:: Données de l'exercice ::

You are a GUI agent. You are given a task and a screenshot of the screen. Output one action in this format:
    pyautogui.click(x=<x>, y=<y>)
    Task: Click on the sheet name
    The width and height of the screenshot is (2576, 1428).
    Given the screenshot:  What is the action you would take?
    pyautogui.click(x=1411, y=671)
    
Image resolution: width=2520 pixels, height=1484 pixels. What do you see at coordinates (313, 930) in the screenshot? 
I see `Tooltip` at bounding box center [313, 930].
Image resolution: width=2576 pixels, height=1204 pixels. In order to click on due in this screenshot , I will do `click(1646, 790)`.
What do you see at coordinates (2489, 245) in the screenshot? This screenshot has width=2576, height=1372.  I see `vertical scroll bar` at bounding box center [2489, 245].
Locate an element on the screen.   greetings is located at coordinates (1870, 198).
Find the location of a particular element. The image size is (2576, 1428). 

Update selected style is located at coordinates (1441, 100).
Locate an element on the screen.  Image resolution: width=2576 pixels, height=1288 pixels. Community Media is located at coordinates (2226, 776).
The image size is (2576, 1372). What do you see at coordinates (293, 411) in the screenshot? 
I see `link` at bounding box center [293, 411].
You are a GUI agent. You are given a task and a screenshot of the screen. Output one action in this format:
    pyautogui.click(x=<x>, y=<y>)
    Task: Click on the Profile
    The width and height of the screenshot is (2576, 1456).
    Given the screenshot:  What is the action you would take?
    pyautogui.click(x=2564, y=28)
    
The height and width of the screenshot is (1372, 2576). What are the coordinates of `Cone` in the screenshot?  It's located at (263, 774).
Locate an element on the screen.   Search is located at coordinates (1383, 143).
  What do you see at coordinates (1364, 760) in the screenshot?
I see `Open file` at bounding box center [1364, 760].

:::

Reproduisez mot pour mot l'ensemble des données ci-dessus, sans rien omettre ni modifier.

You are a GUI agent. You are given a task and a screenshot of the screen. Output one action in this format:
    pyautogui.click(x=<x>, y=<y>)
    Task: Click on the sheet name
    The width and height of the screenshot is (2576, 1428).
    Given the screenshot:  What is the action you would take?
    pyautogui.click(x=1411, y=671)
    
Image resolution: width=2520 pixels, height=1484 pixels. What do you see at coordinates (313, 930) in the screenshot? 
I see `Tooltip` at bounding box center [313, 930].
Image resolution: width=2576 pixels, height=1204 pixels. In order to click on due in this screenshot , I will do `click(1646, 790)`.
What do you see at coordinates (2489, 245) in the screenshot? This screenshot has width=2576, height=1372.  I see `vertical scroll bar` at bounding box center [2489, 245].
Locate an element on the screen.   greetings is located at coordinates (1870, 198).
Find the location of a particular element. The image size is (2576, 1428). 

Update selected style is located at coordinates (1441, 100).
Locate an element on the screen.  Image resolution: width=2576 pixels, height=1288 pixels. Community Media is located at coordinates (2226, 776).
The image size is (2576, 1372). What do you see at coordinates (293, 411) in the screenshot? 
I see `link` at bounding box center [293, 411].
You are a GUI agent. You are given a task and a screenshot of the screen. Output one action in this format:
    pyautogui.click(x=<x>, y=<y>)
    Task: Click on the Profile
    The width and height of the screenshot is (2576, 1456).
    Given the screenshot:  What is the action you would take?
    pyautogui.click(x=2564, y=28)
    
The height and width of the screenshot is (1372, 2576). What are the coordinates of `Cone` in the screenshot?  It's located at (263, 774).
Locate an element on the screen.   Search is located at coordinates (1383, 143).
  What do you see at coordinates (1364, 760) in the screenshot?
I see `Open file` at bounding box center [1364, 760].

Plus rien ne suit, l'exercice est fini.